▶ **Data shown**:
───

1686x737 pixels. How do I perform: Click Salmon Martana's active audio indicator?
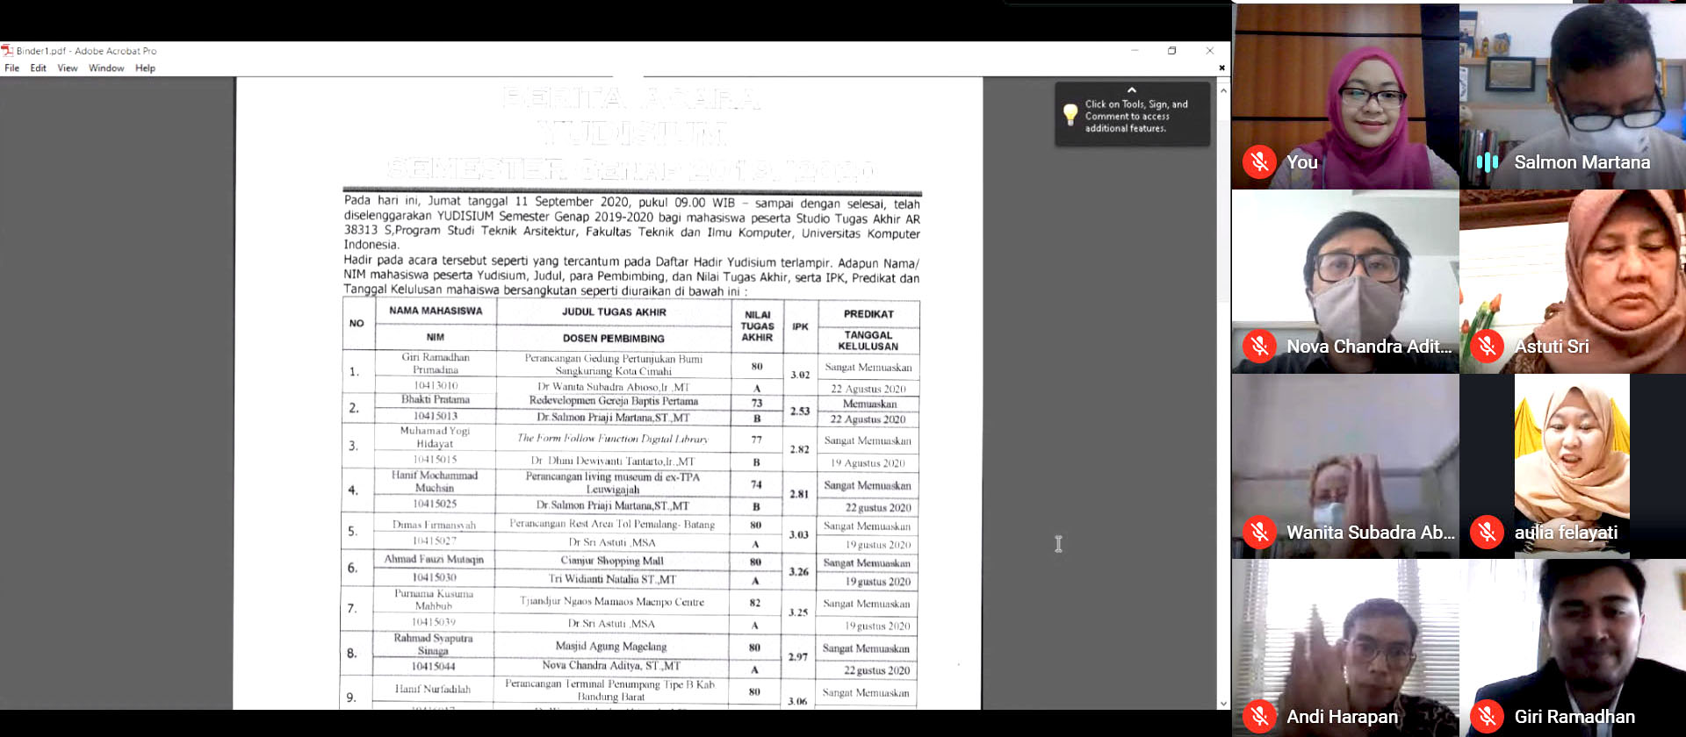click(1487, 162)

───

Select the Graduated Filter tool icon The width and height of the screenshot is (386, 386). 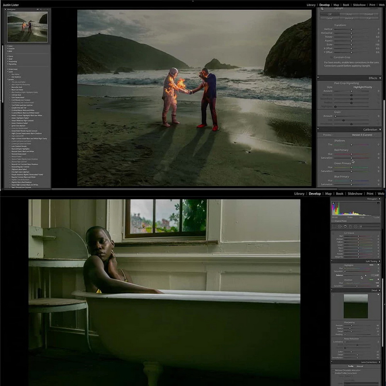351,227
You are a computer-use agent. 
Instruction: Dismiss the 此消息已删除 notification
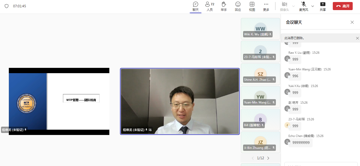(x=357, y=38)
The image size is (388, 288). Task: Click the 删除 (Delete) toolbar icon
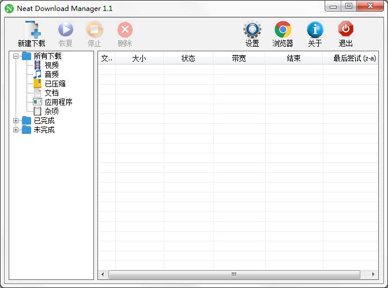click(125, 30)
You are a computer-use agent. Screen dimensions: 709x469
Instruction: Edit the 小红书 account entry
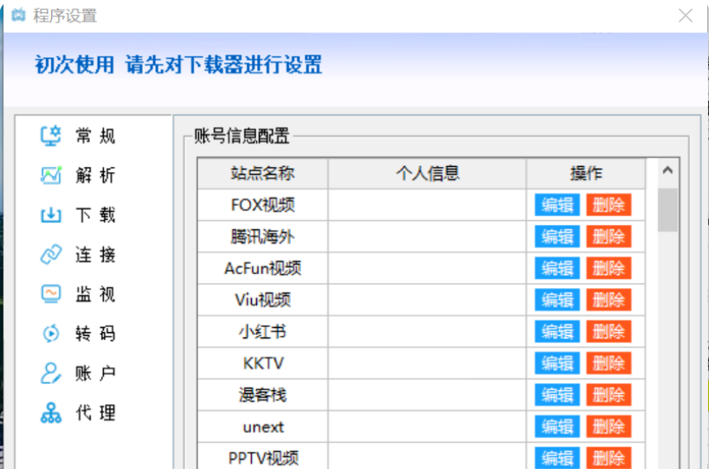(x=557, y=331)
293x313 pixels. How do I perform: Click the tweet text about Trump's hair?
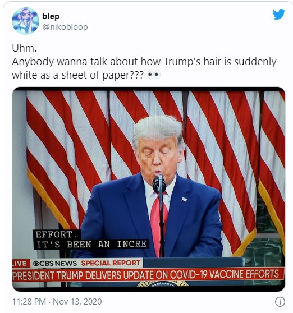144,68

───

▶ **Your goal**: If a line in the records above has the word "agent", copy it out.

▶ **Response below**:
You are a computer-use agent. 
You are a computer-use agent. Screen dimensions: 709x469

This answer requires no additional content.